L’analyse du locus CRISPR2 et de son environnement (opéron cas) a permis la mise en
évidence, contrairement à Lopez-Sanchez (Lopez-Sanchez et al., 2012) d’un vestige de ce
système chez 44 % des souches, puisque grâce à notre analyse in silico nous avons pu mettre
en évidence un DR terminal tronqué, non pris en compte par son analyse. Ce DR terminal
conforte les observations de Barrangou selon lesquelles le DR terminal est le plus souvent
tronqué ou dégénéré par rapport au DR consensus (Barrangou et al., 2007) et a été retrouvé
chez un nombre important de souches. L’opéron cas complet est observé quasi
exclusivement pour les souches ayant un locus CRISPR2 complet (mais également pour
quelques souches ST260) et correspond à un système CRISPR-Cas I-C, selon la classification
établie par Makarova (Makarova et al., 2011), dont les gènes présentent de très fortes
homologies avec les gènes cas associés aux CRISPR02 de S. pyogenes et S. dysgalactiae
subsp. equisimilis (Lopez-Sanchez et al., 2012).
La variabilité des profils observés tant au sein des gènes cas que du locus CRISPR, parfois au
sein d’un même ST (ST23, ST61, ST67, ST260) laisse supposer des phénomènes successifs et
indépendants de délétion et de réarrangement au sein des différentes lignées. En revanche,
il semble potentiellement fonctionnel chez les CC8 et apparentés. L’analyse des spacersmet
en évidence des séquences d’origine phagique témoignant très probablement d’une activité
de ce système à un moment de son histoire. L’intégration de fragments de son propre
chromosome, phénomène occasionnel qui semble fréquemment associé à des systèmes
CRISPR-Cas inactifs, la faible variabilité des spacers, le faible nombre de spacers par locus et
son caractère inconstant chez ST12 remettent en doute cette hypothèse qui doit être
vérifiée expérimentalement.
Chez plusieurs bactéries, le gène tlyA a été mis en évidence notamment chez Helicobacter
pylori pour lequel son produit est décrit comme un puissant agent cytotoxique impliqué dans
la virulence de l’espèce (Lata and Chattopadhyay, 2014), et M. tuberculosis où il aurait une
double fonction d’hémolyse et de méthylation de l’ARN ribosomal (Rahman et al., 2010).

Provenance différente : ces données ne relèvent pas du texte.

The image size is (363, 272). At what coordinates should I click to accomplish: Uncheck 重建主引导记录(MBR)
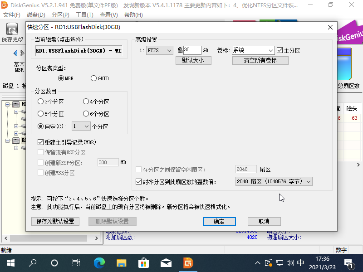pyautogui.click(x=41, y=141)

Chez S. agalactiae, ce gène situé à 50kb du locus CRISPR2 présente dans sa séquence un
fragment homologue à la partie terminale du DR terminal sur 12 nucléotides. Par ailleurs, la
conservation de cette séquence est en adéquation avec la conservation du gène tlyA chez
d’autres espèces de Streptocoques. Sa présence au sein du gène tlyA chez S. agalactiae,
n’entraine ni codon stop prématuré, ni décalage du cadre de lecture. Le lien physique,
explication. Se pose alors la question d’un lien fonctionnel entre ces 2 loci, en sachant que la
fonction de l’hémolysine A chez S. agalactiae n’est, à l’heure actuellepas clairement définie.
De la même façon, et situé juste en amont du gène tlyA, on note la présence du gène xseB
codant la petite sous-unité de l’exodéoxybonucléase VII. Cette protéine est impliquée dans
le système de réparation de l’ADN, de suppression des recombinaisons homologues, dans le
maintien de la stabilité génomique et dans la plasticité. Elle a été identifiée comme
biomarqueur protéomique potentiel, surexprimé chez les souches ST17. Ces rapports avec le
locus CRISPR2 restent à évaluer et pourraient être purement fortuits (Lanotte et al., 2013).